Regardless of how remote the odds, the value of a potential superstar under team control for six seasons in San Diego is immense. Arguably, if examined on a World Series odds per dollar scale rather than an abstract “value” scale, there’d be more raw toolsy prospects on this list.
There were a number of guys that were similar to Gettys in this respect: Dustin Peterson, Jordan Paroubeck, and some of the Dominican Academy graduates, in particular.
18. Taylor Lindsey
The most “name” player of the Huston Street haul, Lindsey is basically the other end of the Gettys prospect spectrum: he’s not 18 and he’s probably not going to grow as a player much more.
However, he does have playable BB and K rates, hits enough extra base hits not to be hollow offensively, and does play a demanding defensive position. And, of course, he’s both close to MLB ready (although I’d prefer more time in AAA) and controllable for the next six seasons.
He’s hardly a superstar in the making, but he’ll likely far out-produce the $0.5M he’ll earn in each of his first three seasons.
17. Joe Ross
Joe, the brother of Tyson, was a Padres first round pick back in 2011. While he’s never put up elite numbers, indicating it’s very unlikely he’ll ever be a staff ace, his rate stats continue to improve despite moving up levels:
His walk rate has reduced from roughly 9% down to 7.5% and now about 5% in 2014, despite jumping up two leagues. (He’s throwing in AA after throwing in A+ earlier in 2014 and A in 2013.) Additionally, he doesn’t surrender the long ball very frequently – less than 15 per 200 innings – a good sign that his stuff is either a) not very hittable or b) well controlled within the strikezone.
The latter point is what makes him fairly projectable, despite being just 21, and valuable outside the Petco environment.
His numbers don’t wow, but they’re still excellent numbers given his age. As someone who could conceivably reach the majors at age 22 or 23, and contribute with solid ratios over the six years of team control, he’s well worthy of this spot on the list.
16. Joaquin Benoit
This is where it gets tricky. Reliever value isn’t as straightforward as looking at their WAR plus salary and saying “he’s worth five million more than his $/WAR”. Wins above replacement is built on the assumption that the only thing that matters is a player’s non-contextualized value – that someone worth 1 WAR is, over a million seasons, worth one more win per season than a player with 0 WAR. This is not true for relief pitchers.
Relief pitchers do not pitch in a non-contextualized world. Generally, they pitch very discrete roles which have very different leverage indices attached to them. What this means is that pitcher A who is generally worth 1 WAR over a season can be worth significantly more than the one win difference in WAR he has over pitcher B, the aforementioned 0 WAR reliever.

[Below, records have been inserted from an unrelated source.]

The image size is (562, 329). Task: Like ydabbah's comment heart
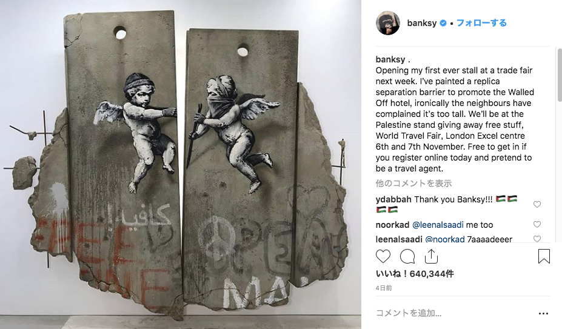coord(537,204)
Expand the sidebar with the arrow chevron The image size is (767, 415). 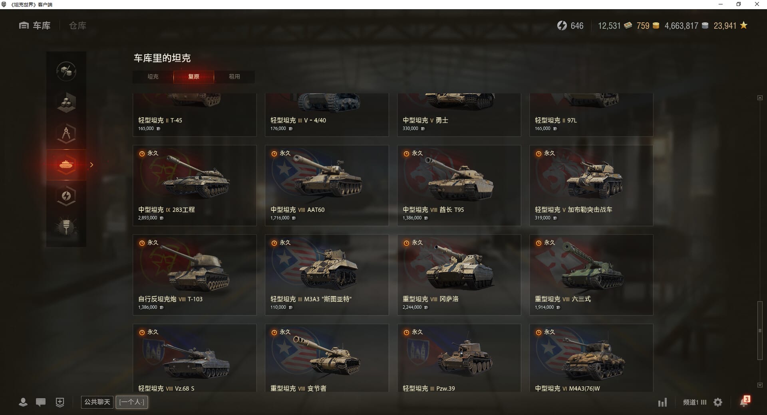click(x=91, y=165)
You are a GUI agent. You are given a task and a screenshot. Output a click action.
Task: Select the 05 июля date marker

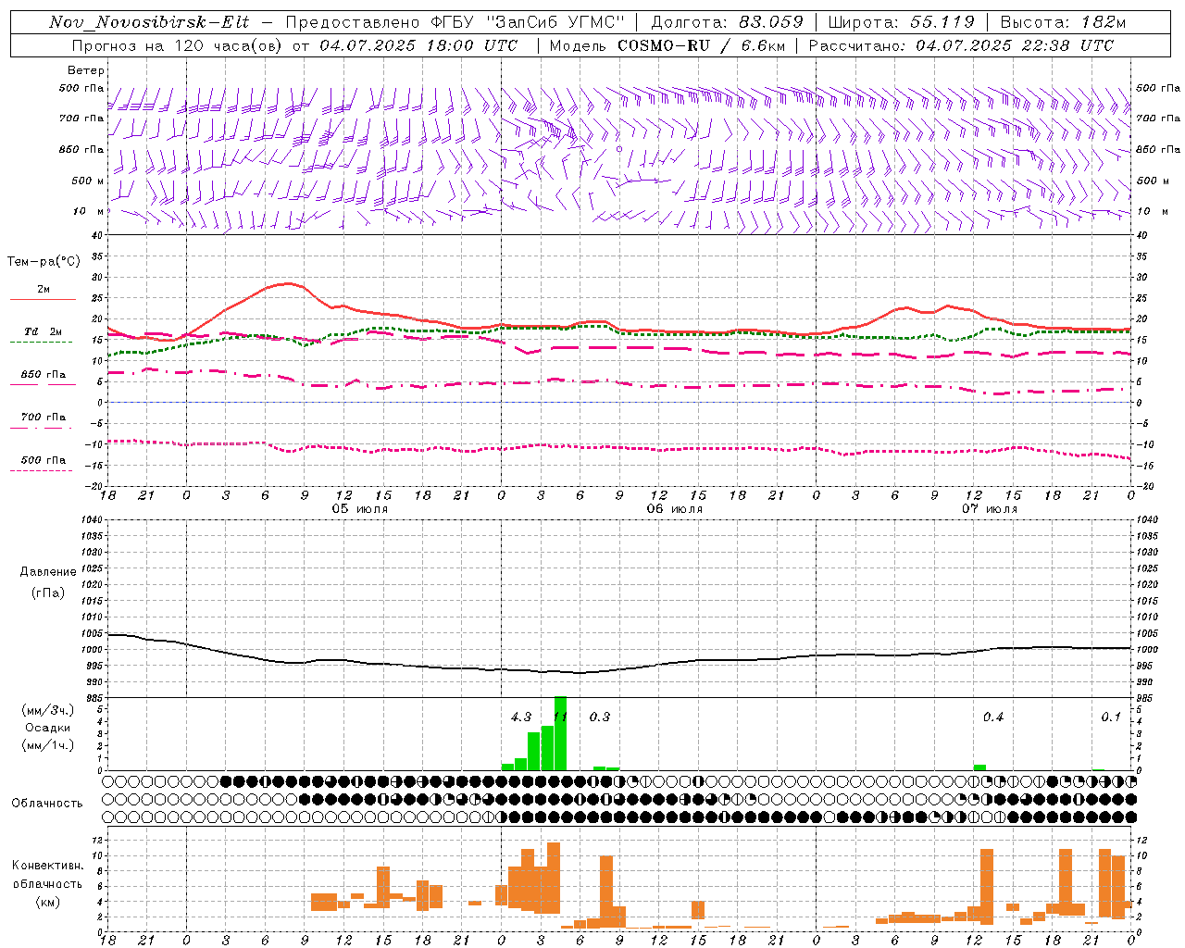360,509
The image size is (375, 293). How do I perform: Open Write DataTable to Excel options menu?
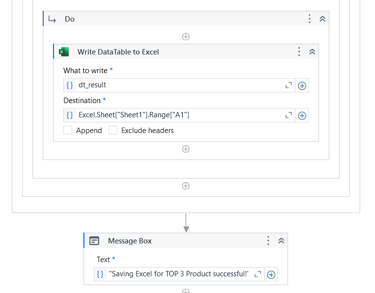(299, 52)
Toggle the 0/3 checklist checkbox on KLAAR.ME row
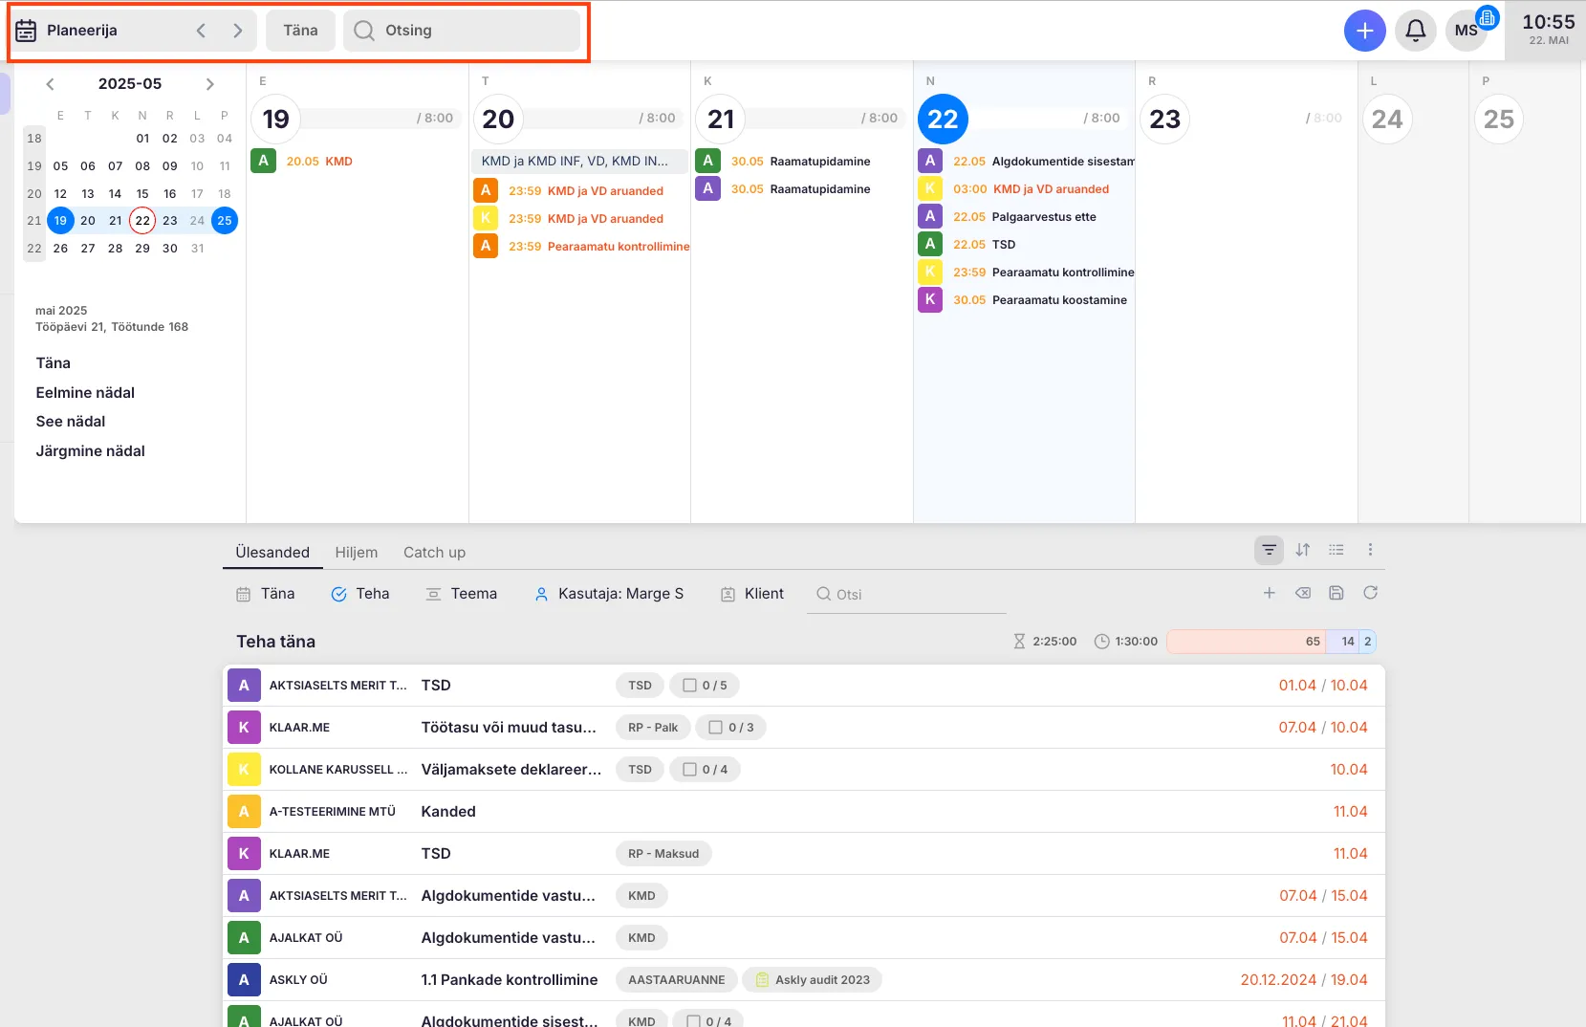This screenshot has width=1586, height=1027. [x=715, y=728]
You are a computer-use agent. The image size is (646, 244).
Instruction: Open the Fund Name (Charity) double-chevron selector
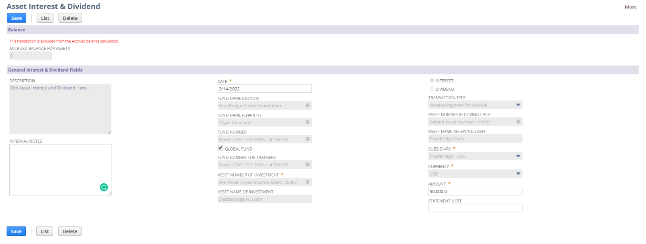[x=308, y=122]
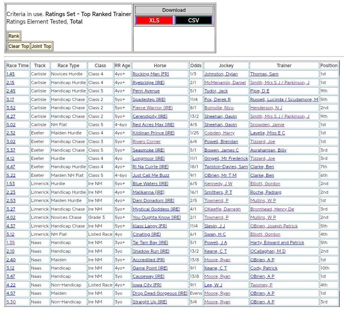Open the 5.30 Naas race link
This screenshot has height=314, width=344.
[11, 302]
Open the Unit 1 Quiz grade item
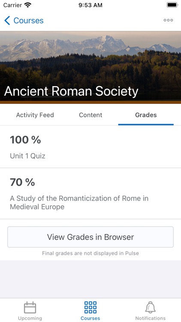181x322 pixels. (91, 147)
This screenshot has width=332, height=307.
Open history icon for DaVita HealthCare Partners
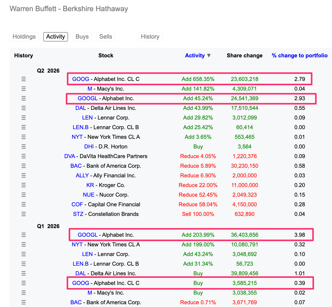24,156
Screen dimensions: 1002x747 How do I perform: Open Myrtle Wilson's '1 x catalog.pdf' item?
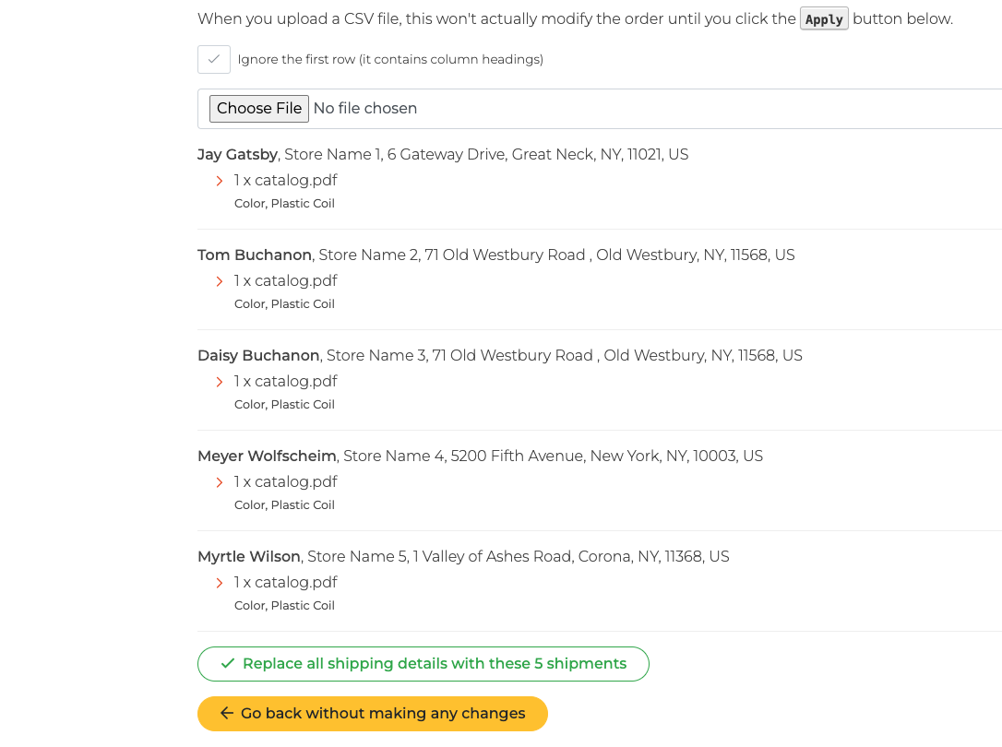pos(286,582)
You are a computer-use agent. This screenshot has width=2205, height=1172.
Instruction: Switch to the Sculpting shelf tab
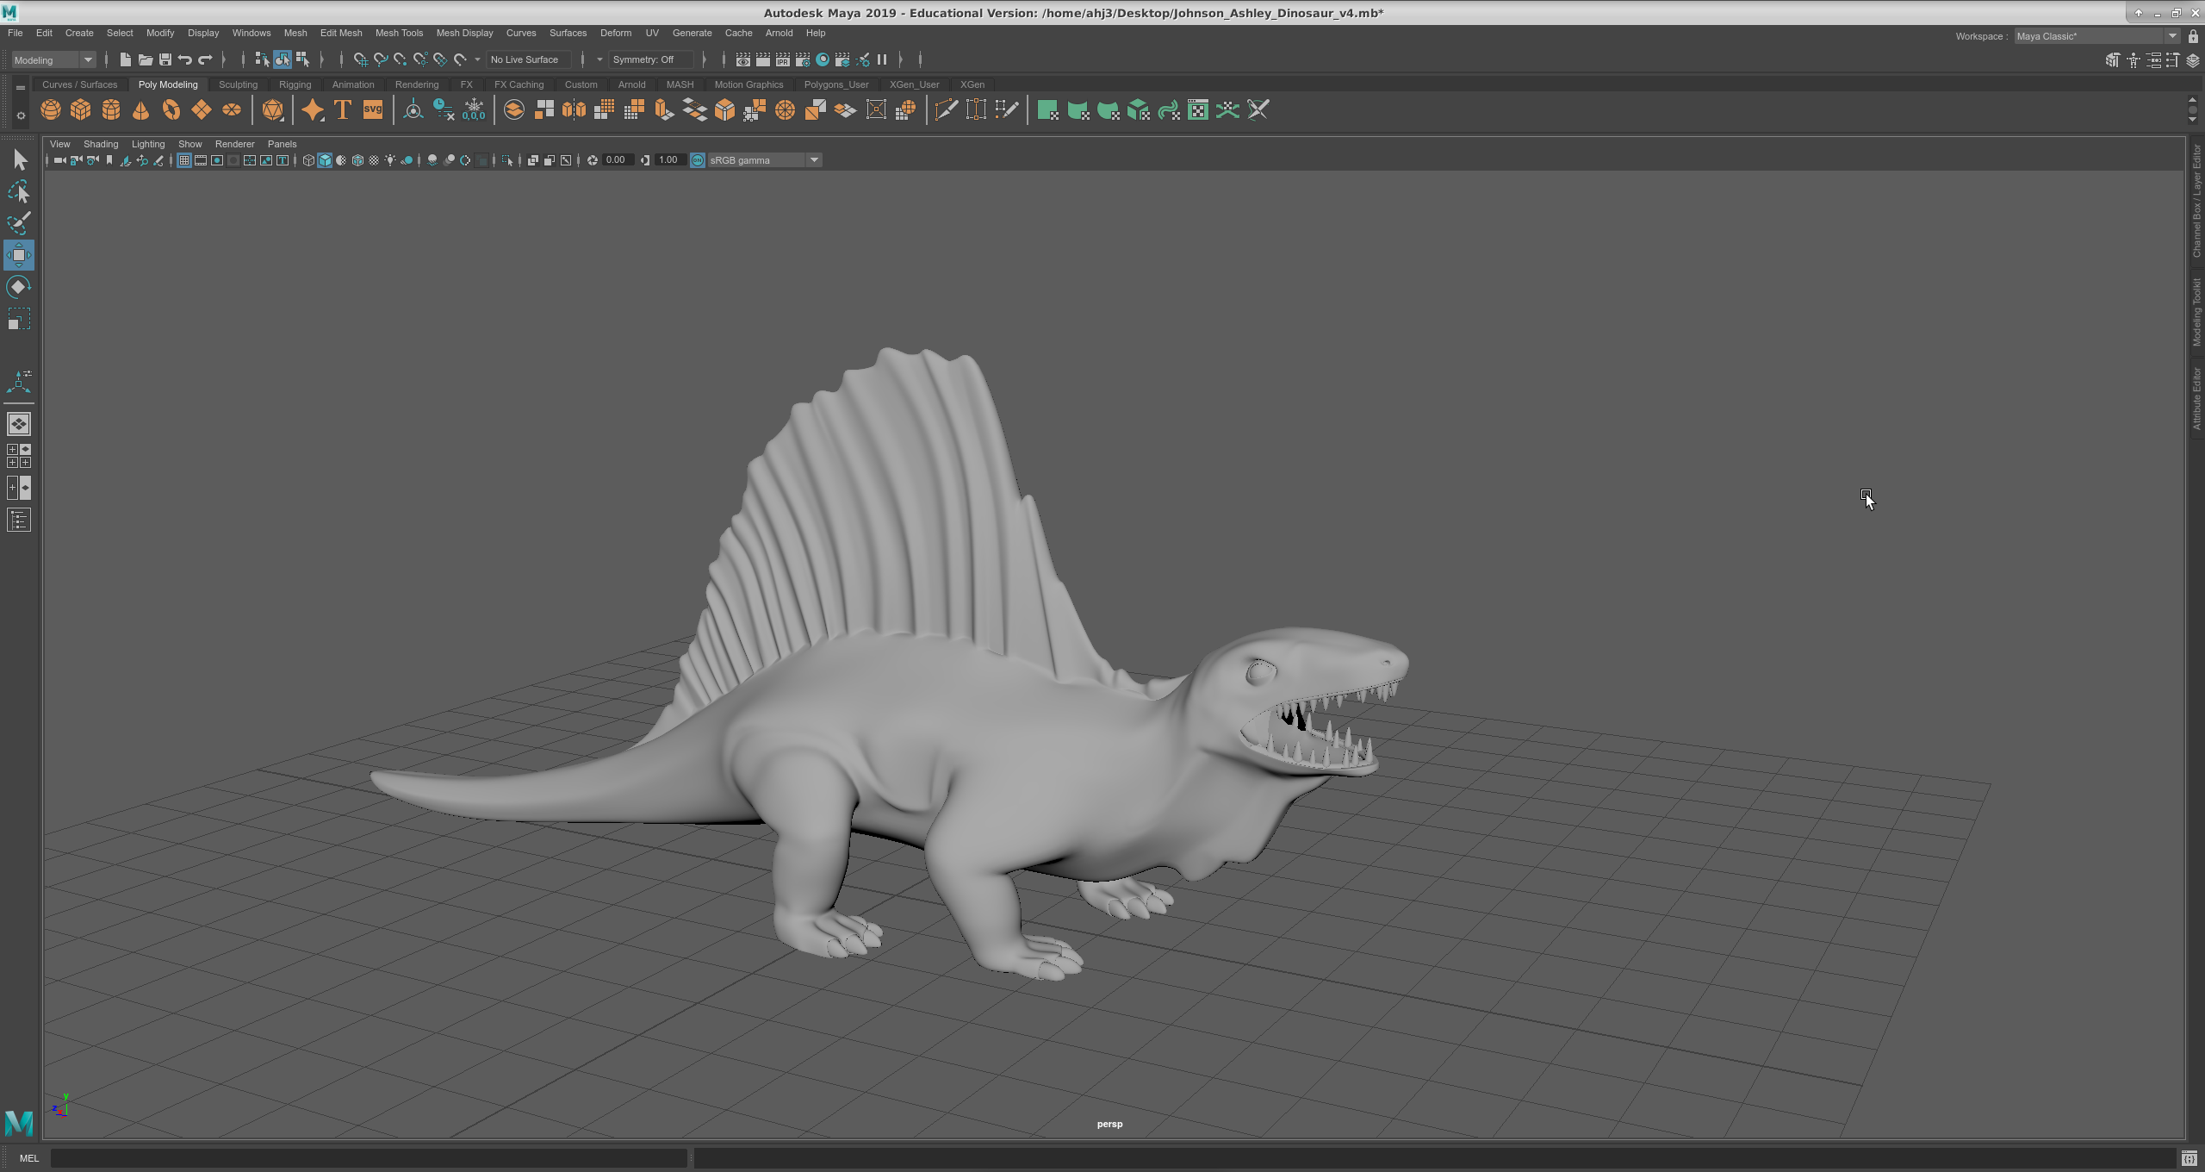click(238, 84)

A better way of thinking of this is that the $/WAR plot is very bent / curved for relief pitchers, to a significant degree more than other positions.
Enter Joaquin Benoit.
Benoit has proven himself to be one of those able-to-be-significantly-leveraged relief pitchers over the past decade of his career. In fact, he’s put up 0ver 1 full WAR in 8 of his previous 9 full seasons – a rare feat at relief pitcher.
His contract is also favorable: he’s under contract in 2015 for $8 million, with a team option for 2016 at $8 million (and a $1.5 million buyout). The option vests if he finishes 55 games in 2015, but that vesting option is irrelevant since you’d certainly exercise the option in 2016 if you’re using him to close 55 games in 2015. The buyout should really be included in the 2015 salary – making is a $9.5 million deal – with the potential of having a bargain $6.5 million closer in 2016.
In many ways, Joaquin Benoit is simply an older, healthier version of Huston Street. Contractually and productively, they’re very similar value. Street fetched the 18th player on this list (and other guys who just missed the list), so placing Benoit above 18 was a no-brainer.